§ **YOUR TASK**
Copy out every line of text in the entries below word for word, leaving out the pictures.

§ **RECORDS PROVIDED**
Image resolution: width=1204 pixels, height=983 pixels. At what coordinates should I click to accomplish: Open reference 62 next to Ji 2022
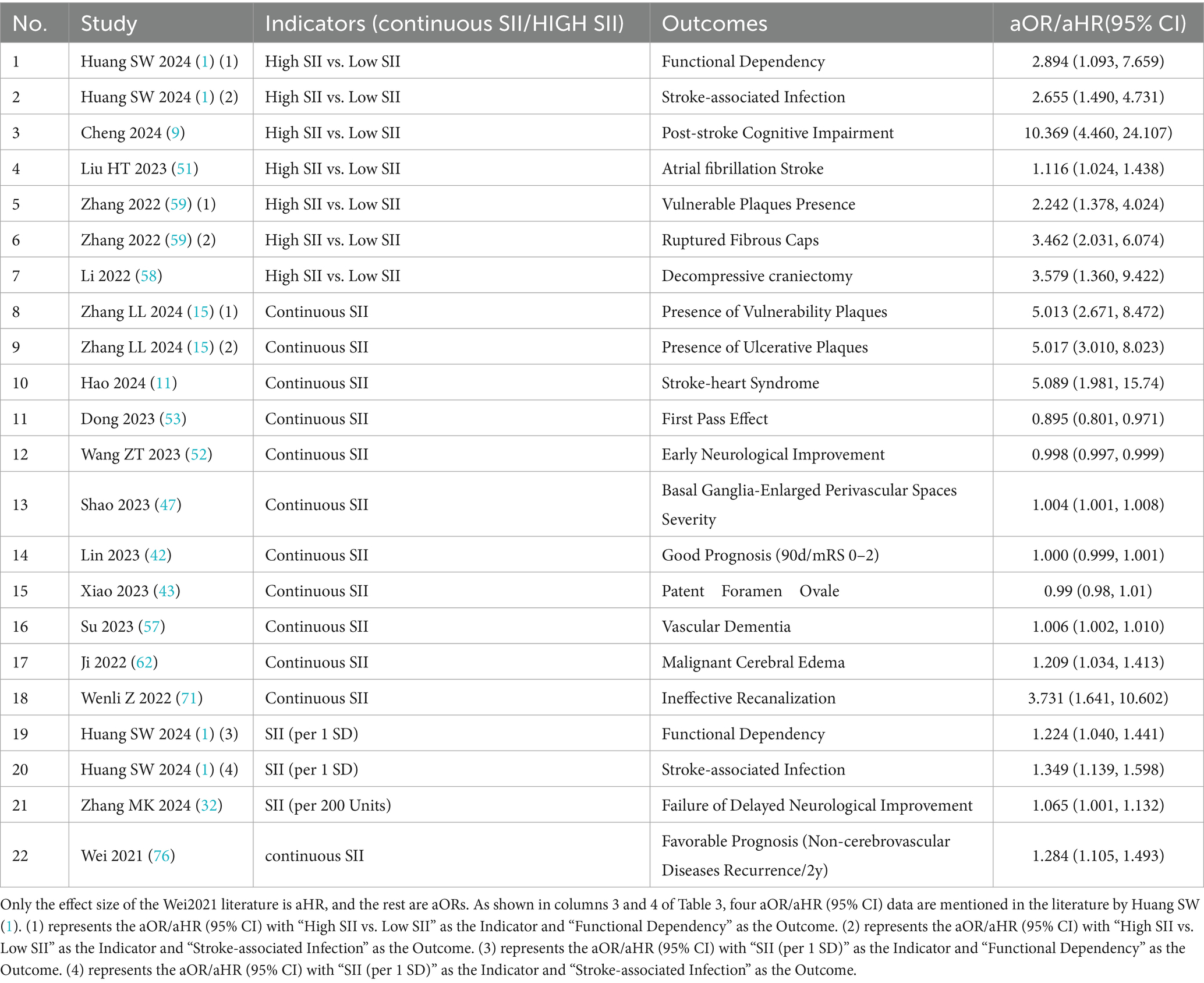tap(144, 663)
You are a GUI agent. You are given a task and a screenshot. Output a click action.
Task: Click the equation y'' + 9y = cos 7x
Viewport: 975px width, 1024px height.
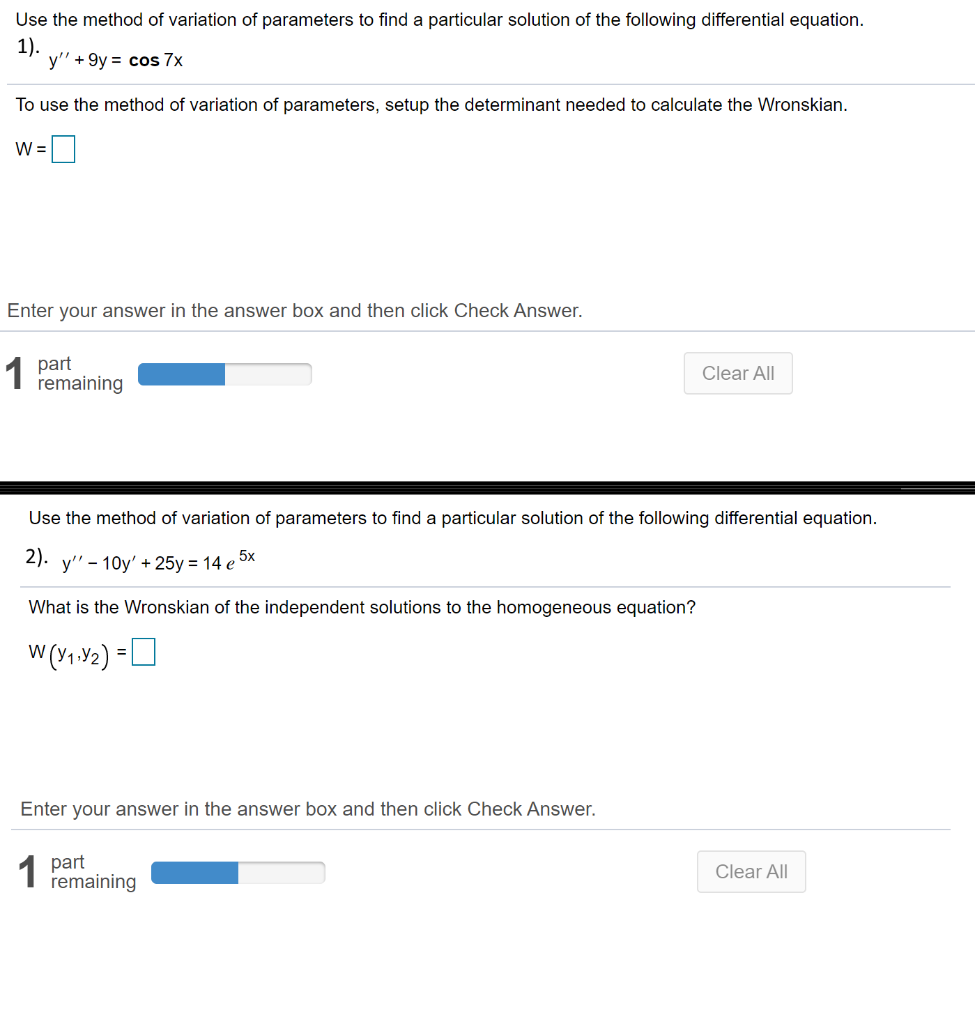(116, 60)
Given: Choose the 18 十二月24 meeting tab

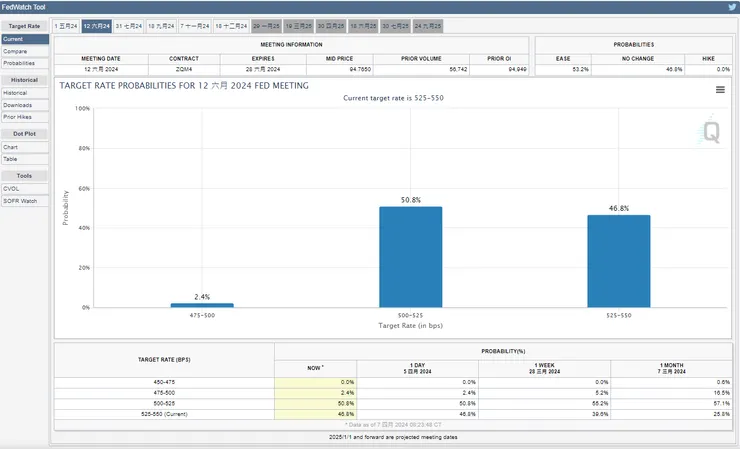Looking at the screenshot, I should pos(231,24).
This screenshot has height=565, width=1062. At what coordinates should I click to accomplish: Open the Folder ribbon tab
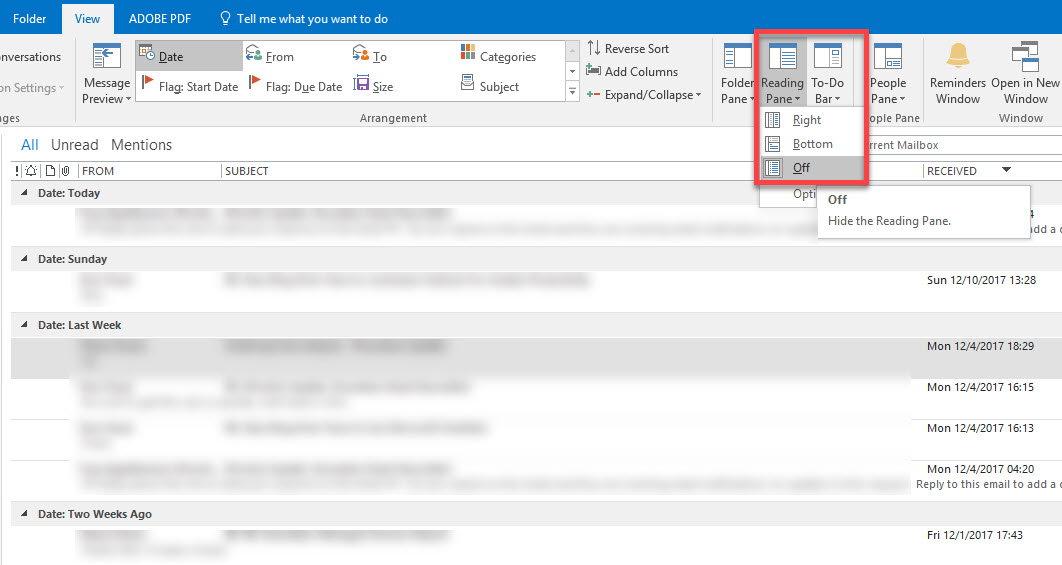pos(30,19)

§ **RIGHT ANSWER**
Image resolution: width=1204 pixels, height=983 pixels. At what coordinates should I click to accomplish: Open reference 62 next to Ji 2022
tap(144, 663)
You are a GUI agent. You are given a task and a screenshot. Output a click action.
Task: Click the equation y'' + 9y = cos 7x
Viewport: 975px width, 1024px height.
(116, 60)
Given: Choose the 18 十二月24 meeting tab

Looking at the screenshot, I should pos(231,24).
This screenshot has height=565, width=1062. At what coordinates should I click to accomplish: Open the Folder ribbon tab
pos(30,19)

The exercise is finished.